Apart from the core in-house tech stack, we make use of a large number of third-party integrations to offer a seamless customer experience – for payments and settlements; we use Yes Bank, IDFC, Razorpay, Setu, LotusPay, PayTM, Ingenico, and others. We use Hyperverge for their Computer Vision Products. We use Income Tax Department APIs for PAN Verification and Bureau Integration for the Credit Reports. We are also integrated with DigiLocker and CKYC services.
AIM: What do you look for in a potential employee wanting to join the tech team?
Karan Mehta: As a start-up, we believe in the hustle attitude, strong work ethic, and perseverance. Technical skills can be learnt over time, but character and passion for giving it the best every day – that is what we look for.
AIM: What key technologies have digital lending players adopted during the pandemic?
Karan Mehta: The nationwide lockdown accelerated digital adoption, and businesses have amplified their technology investments on cloud-based platforms such as Application Programming Interface (API) and Internet of Things (IoT). The combination of these technologies has boosted innovation and risk mitigation in the digital lending ecosystem.
AIM: What does the road ahead look like for Kissht?
Karan Mehta: We plan to expand deeper in the country’s Tier-II and Tier-III towns and cities, expanding the geographic reach to the top 300 locations in the next three years.
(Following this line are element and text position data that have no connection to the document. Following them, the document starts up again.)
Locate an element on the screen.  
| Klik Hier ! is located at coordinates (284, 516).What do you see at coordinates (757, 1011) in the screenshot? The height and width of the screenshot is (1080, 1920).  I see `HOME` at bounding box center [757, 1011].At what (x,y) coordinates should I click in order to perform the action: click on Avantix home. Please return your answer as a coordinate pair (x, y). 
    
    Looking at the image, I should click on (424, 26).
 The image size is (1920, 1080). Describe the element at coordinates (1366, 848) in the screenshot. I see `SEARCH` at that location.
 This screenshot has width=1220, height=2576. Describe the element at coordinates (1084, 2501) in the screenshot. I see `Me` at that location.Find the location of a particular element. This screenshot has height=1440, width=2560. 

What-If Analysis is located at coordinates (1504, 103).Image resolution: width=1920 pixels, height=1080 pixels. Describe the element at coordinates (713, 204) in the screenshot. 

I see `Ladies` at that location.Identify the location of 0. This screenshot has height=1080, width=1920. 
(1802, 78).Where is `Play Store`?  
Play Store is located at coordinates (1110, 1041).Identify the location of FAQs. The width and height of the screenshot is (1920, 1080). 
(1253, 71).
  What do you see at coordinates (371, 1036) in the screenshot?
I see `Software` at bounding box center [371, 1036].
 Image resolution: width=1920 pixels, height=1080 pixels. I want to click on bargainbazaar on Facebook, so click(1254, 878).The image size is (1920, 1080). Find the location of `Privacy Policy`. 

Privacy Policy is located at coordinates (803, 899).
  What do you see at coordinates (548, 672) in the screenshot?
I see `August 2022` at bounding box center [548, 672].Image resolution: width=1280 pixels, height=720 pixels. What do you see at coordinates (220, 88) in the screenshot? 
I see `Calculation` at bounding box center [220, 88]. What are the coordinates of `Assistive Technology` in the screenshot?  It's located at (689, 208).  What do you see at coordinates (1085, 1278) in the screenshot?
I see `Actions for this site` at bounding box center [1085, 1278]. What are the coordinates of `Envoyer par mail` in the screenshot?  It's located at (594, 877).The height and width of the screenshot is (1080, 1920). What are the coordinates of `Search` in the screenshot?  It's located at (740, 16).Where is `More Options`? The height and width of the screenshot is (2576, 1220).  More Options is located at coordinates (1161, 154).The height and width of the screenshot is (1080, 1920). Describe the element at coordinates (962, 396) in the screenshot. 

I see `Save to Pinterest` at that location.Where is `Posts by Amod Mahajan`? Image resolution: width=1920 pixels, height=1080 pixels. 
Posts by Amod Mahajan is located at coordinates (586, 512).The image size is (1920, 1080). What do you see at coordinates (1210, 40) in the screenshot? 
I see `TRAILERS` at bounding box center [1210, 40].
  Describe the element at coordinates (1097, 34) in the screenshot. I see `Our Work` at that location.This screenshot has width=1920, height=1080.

Additionally, we plan to complete the product portfolio within the lending segment. We will also be looking for exceptional tech talent to further enhance our deep technology capabilities in the domain of analytics, machine-learning-based algorithms, customer life cycle management, and loyalty programs.
Speaking about the numbers, in March this year, Kissht disbursed Rs 300 crore worth of loans. We crossed 10 million registered users in the last year, and today we have a registered user base of 16 million and close to three million unique borrowers. Our ambition is to reach the 100 million users mark by 2025. We expect our revenues to double from Rs 175 crore in FY21 to close to Rs 350 crore in FY22.